O ano se encerra sob o signo da controvérsia, com a aprovação da lei que reduz as penas aplicadas aos envolvidos nos atos de 8 de janeiro — incluindo o chamado núcleo do suposto golpe militar atribuído ao ex-presidente Jair Bolsonaro. Um golpe que, à luz dos fatos objetivos, jamais se materializou. Sem armas, sem comando, sem tanques, sem cadeia de comando militar, o enquadramento jurídico da tentativa de ruptura institucional parece ter servido mais a uma lógica política do que ao rigor da justiça.
A condenação do grupo bolsonarista soa, para muitos, menos como a punição de um crime efetivo e mais como um expediente para impedir qualquer possibilidade futura de retorno eleitoral do ex-presidente. Antes disso, Bolsonaro já tivera seus direitos políticos cassados por expressar desconfiança em relação ao sistema de urnas eletrônicas durante uma reunião com embaixadores, em setembro de 2022. Discordar passou a ser tratado como delito. Questionar virou infração. A Justiça, ao que parece, passou a cassar a palavra — sobretudo quando ela contraria o poder instalado.
Nesta semana, São Paulo foi palco de um manifesto subscrito por representantes da sociedade civil em defesa da reavaliação do papel do Supremo Tribunal Federal. A proposta não é enfraquecer a Corte, mas recolocá-la nos trilhos democráticos, com regras claras e um código de comportamento que limite excessos e reforce a previsibilidade institucional. Hoje, os alvos são os bolsonaristas. Amanhã, pode ser qualquer cidadão, grupo ou liderança que se oponha às decisões de interesse do establishment político-judicial.
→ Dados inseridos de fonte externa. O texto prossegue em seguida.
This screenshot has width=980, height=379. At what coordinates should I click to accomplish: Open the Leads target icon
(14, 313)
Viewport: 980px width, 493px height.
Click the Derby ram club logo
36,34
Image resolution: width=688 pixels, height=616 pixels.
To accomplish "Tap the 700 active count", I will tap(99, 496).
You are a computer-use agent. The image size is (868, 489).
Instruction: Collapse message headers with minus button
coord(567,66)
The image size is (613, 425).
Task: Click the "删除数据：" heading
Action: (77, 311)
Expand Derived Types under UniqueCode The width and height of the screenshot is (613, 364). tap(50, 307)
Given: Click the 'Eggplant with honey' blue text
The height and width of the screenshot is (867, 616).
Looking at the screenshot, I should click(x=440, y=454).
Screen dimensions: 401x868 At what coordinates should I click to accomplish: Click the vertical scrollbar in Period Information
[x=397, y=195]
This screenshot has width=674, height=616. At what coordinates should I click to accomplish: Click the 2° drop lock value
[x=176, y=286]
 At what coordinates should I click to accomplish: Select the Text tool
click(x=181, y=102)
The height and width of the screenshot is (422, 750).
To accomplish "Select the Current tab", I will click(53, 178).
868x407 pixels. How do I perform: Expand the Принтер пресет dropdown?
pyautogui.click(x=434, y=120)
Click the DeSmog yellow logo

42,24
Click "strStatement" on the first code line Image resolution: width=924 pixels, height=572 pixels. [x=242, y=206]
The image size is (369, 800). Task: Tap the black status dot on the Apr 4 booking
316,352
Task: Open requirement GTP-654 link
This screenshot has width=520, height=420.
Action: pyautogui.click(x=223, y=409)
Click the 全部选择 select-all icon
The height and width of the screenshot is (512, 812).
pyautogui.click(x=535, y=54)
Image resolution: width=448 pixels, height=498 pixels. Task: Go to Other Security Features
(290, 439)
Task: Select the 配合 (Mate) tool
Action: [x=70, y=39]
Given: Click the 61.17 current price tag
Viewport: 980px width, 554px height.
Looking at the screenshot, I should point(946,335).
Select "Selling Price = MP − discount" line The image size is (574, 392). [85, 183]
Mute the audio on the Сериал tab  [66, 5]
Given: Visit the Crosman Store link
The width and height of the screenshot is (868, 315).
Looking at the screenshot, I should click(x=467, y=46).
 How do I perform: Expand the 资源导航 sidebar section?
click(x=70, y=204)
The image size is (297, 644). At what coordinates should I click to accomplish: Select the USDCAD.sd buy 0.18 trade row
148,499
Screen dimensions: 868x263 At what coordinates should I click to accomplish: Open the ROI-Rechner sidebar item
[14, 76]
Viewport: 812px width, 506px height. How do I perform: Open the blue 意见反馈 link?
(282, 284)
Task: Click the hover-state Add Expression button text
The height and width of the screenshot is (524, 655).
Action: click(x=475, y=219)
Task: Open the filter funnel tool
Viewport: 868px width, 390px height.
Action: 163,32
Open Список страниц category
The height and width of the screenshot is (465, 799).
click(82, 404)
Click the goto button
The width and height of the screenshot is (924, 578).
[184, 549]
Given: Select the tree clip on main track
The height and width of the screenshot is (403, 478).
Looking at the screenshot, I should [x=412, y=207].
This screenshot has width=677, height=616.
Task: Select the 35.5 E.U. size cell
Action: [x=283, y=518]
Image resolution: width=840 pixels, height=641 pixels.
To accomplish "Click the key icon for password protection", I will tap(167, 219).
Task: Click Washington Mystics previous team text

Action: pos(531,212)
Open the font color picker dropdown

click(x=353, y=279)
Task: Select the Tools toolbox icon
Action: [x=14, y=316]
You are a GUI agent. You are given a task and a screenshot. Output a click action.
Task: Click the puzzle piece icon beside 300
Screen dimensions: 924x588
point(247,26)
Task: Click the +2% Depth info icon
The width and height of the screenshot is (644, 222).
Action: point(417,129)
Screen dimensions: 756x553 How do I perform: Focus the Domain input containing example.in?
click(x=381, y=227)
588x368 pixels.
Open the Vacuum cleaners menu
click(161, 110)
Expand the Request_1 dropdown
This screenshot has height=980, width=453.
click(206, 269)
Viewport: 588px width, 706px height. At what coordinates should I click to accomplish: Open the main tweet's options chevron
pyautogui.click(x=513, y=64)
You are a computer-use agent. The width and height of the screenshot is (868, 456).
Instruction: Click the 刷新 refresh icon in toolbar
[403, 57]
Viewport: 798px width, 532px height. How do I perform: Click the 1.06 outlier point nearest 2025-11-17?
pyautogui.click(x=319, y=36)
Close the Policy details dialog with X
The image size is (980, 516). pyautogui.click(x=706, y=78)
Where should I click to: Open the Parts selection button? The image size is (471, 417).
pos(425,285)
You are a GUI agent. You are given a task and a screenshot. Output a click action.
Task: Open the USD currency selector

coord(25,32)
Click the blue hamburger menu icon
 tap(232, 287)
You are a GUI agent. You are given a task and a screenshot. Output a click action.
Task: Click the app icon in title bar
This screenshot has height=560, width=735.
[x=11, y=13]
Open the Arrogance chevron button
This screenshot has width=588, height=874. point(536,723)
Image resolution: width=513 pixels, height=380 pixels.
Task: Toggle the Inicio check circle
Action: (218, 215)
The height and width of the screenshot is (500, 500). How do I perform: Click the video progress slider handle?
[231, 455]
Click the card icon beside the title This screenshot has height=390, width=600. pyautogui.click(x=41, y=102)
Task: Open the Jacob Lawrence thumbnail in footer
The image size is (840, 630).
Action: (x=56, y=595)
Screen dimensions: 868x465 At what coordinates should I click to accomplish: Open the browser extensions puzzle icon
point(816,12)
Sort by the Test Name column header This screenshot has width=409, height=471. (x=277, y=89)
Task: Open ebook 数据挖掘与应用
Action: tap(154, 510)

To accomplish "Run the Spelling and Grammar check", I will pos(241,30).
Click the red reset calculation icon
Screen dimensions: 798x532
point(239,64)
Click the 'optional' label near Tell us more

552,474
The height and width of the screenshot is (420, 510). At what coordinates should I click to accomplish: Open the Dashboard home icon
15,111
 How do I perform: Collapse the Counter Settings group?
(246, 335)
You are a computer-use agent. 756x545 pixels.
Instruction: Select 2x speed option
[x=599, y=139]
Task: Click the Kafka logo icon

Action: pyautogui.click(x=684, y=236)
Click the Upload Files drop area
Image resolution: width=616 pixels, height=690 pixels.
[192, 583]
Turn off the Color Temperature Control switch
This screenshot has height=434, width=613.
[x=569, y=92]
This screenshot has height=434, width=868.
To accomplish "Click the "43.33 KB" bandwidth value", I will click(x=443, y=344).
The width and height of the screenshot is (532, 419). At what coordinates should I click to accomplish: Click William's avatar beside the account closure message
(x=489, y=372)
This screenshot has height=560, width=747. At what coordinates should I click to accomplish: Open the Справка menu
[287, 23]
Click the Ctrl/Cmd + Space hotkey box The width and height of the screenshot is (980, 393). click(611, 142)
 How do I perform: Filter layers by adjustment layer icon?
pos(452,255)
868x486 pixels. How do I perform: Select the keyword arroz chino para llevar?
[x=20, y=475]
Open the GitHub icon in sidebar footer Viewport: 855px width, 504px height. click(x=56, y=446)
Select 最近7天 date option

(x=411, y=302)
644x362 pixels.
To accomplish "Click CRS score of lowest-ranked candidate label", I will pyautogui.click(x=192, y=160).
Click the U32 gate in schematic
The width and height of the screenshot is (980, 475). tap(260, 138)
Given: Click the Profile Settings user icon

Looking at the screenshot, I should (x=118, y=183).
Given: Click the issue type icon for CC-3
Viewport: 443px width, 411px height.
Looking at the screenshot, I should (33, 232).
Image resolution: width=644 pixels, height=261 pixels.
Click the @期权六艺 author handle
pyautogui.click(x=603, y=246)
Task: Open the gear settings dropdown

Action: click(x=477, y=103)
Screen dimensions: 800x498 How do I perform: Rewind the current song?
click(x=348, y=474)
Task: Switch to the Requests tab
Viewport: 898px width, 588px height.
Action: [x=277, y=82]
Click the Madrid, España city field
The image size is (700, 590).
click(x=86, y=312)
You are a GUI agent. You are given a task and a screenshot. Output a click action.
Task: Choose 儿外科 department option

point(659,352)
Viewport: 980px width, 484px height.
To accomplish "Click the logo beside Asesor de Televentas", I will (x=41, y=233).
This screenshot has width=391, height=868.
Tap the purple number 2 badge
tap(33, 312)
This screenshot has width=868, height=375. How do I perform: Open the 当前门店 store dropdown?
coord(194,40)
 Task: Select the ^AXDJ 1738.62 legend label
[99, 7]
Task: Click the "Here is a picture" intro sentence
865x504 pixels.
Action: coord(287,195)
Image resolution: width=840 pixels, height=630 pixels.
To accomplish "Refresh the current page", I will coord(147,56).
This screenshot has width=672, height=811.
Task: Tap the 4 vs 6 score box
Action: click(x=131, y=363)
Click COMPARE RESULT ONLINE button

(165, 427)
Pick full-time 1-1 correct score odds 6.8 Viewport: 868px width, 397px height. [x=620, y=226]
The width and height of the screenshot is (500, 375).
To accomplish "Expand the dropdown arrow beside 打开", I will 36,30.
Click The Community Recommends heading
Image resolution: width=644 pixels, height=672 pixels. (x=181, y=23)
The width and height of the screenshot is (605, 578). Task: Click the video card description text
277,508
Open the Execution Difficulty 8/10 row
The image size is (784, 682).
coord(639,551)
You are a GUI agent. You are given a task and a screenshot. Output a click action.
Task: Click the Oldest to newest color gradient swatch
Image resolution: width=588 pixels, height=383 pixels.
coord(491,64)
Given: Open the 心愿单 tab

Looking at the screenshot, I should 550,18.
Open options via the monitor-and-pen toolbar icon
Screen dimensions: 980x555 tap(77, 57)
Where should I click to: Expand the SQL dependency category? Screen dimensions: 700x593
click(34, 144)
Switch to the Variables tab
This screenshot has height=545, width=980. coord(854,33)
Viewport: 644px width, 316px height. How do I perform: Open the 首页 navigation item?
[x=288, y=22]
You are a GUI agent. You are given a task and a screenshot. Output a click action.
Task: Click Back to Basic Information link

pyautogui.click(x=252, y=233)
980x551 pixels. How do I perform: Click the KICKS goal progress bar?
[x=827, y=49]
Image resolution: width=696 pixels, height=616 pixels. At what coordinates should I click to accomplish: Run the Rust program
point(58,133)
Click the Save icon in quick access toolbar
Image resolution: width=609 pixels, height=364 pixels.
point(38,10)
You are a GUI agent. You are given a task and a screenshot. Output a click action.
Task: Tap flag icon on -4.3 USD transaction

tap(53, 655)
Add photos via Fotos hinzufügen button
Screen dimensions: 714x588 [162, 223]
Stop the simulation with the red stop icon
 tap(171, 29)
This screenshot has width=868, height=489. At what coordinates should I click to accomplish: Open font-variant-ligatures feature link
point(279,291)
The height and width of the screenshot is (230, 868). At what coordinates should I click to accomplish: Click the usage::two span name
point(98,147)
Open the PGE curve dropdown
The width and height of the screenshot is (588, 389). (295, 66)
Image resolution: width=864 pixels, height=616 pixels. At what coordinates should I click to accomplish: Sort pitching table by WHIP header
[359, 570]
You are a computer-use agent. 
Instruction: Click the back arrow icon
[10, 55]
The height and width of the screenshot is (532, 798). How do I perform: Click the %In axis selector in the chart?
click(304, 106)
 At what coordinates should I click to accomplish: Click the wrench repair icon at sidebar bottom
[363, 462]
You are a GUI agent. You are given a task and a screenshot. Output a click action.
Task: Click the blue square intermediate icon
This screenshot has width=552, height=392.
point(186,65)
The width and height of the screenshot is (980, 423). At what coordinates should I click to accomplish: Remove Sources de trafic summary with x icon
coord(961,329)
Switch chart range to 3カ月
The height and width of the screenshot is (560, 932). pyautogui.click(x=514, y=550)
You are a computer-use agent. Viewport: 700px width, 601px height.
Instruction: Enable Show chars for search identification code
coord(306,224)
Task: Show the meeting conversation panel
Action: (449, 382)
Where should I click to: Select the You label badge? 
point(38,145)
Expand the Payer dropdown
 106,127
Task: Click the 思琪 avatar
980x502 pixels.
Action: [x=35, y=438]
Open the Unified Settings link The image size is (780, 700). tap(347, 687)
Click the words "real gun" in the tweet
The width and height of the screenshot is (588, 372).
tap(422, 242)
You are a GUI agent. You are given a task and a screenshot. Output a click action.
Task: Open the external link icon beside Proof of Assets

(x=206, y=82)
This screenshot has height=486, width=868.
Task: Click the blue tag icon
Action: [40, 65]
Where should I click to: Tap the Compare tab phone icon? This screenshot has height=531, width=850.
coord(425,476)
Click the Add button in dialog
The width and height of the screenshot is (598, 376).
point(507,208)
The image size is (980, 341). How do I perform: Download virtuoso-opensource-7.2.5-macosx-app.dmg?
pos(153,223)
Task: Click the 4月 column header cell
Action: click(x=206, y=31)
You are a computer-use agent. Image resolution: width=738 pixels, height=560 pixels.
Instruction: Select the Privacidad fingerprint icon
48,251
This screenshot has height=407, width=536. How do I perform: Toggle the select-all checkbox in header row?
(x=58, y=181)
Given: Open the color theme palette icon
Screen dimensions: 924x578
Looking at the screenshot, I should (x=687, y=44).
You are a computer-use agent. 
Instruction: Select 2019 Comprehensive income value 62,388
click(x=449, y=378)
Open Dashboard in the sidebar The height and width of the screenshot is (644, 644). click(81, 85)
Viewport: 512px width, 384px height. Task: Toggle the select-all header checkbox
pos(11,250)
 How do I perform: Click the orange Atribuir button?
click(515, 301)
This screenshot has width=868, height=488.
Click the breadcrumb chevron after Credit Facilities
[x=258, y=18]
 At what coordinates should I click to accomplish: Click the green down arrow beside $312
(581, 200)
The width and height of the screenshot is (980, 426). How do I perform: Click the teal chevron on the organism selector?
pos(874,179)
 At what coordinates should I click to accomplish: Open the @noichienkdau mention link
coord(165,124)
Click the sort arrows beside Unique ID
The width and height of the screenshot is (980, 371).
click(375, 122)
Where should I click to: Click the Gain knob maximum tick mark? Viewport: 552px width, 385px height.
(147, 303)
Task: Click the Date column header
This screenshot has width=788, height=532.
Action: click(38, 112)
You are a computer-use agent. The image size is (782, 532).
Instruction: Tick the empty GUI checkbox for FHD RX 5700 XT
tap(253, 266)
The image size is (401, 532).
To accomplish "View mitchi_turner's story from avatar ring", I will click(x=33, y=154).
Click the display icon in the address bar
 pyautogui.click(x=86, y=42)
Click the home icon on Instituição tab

O Congresso reagiu, ainda que tardiamente, promovendo a redução das penas. Trata-se de um passo necessário, que deve alcançar todos os manifestantes de 8 de janeiro, sem distinções seletivas nem narrativas convenientes. A anistia, ao que tudo indica, virá — não agora, mas no futuro. Provavelmente quando o PT não estiver mais no poder e quando o STF passar por uma reformulação de seu ideário e de seus limites.
A democracia não se fortalece com exceções permanentes, nem com a criminalização do dissenso. Ela exige equilíbrio, freios recíprocos e, sobretudo, a coragem de reconhecer quando a Justiça deixa de ser árbitro para se tornar parte do jogo político.